Del antídoto constitucional al disparate municipal

 

Mientras  subsiste como sonido de fondo de la campaña electoral catalana, el debate sobre el Articulo 155 de la Ley Fundamental española (antídoto jurídico contra el desafío nacionalista en el universo constitucional de la Unión Europea), al tiempo que Ada Colau, alcaldesa de Barcelona, consume un turno de defensa para el sujeto antisistema que da muerte a un hombre por llevar el cinturón con los colores de la bandera de España, fechoría precedida, años atrás, de graves agresiones a un guardia urbano; para que no falte de nada en la actualidad informativa de estos días, la OCI (Organización para la Cooperación Islámica), sale al paso de la última grave ocurrencia de Donald Trump postulando el reconocimiento internacional de Jerusalén como sede de la Embajada estadounidense ante Israel.
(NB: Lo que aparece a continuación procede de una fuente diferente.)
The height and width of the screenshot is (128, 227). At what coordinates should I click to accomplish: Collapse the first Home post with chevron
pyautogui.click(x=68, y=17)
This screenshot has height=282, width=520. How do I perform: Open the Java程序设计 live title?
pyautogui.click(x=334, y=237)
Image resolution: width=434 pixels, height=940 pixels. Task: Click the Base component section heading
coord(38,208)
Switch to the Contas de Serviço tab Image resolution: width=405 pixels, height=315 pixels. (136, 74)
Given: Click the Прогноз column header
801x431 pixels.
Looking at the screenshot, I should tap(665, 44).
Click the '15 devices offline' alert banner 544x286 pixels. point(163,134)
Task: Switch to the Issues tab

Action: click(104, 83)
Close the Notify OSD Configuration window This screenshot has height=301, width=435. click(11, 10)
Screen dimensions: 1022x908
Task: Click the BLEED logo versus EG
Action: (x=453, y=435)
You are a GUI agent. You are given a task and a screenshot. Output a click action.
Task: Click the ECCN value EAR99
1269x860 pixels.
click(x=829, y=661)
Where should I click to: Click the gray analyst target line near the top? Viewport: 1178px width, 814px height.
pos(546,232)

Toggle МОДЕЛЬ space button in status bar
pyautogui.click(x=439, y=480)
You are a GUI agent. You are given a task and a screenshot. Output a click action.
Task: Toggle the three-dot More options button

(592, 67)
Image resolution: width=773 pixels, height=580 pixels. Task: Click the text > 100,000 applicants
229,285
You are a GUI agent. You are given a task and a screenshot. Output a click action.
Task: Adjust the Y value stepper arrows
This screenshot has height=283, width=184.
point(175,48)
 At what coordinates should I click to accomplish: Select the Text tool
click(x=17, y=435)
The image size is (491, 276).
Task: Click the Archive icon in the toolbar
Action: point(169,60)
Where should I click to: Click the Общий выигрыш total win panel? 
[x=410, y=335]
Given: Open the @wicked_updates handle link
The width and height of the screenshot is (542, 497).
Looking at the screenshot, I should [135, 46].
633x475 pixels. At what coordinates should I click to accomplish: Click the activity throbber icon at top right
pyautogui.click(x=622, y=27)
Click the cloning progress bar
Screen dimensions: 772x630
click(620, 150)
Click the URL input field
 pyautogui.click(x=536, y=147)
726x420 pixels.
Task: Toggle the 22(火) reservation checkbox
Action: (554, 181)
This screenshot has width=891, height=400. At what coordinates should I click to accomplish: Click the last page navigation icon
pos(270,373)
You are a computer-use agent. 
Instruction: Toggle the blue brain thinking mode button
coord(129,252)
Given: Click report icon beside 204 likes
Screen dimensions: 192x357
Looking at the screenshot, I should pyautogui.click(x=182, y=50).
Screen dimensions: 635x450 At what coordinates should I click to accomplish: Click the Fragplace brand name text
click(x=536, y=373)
La iniciativa de la OCI – hasta el momento la primera reacción política de alcance significativo a la cumplida memez del hombre de la Casa Blanca – ha sido poco menos que un regalo para Recip Erdogan el hombre fuerte de Estambul, que parece estar soñando en alcanzar la refundación de la Turquía anterior a Kemal Ataturk. Un personaje este Erdongan que tiene encarcelados tantos supuestos enemigos políticos, como colmados de turistas los hoteles turcos en verano. La OCI islámica ofrece ya, programado y dispuesto, el sistema de sanciones para cuantos secunden el disparate de Donald Trump, sean éstos individuos, instituciones o Estados. Todo parece que viene como una suerte de respuesta simétrica a la estolidez de la Casa Blanca contra la causa palestina.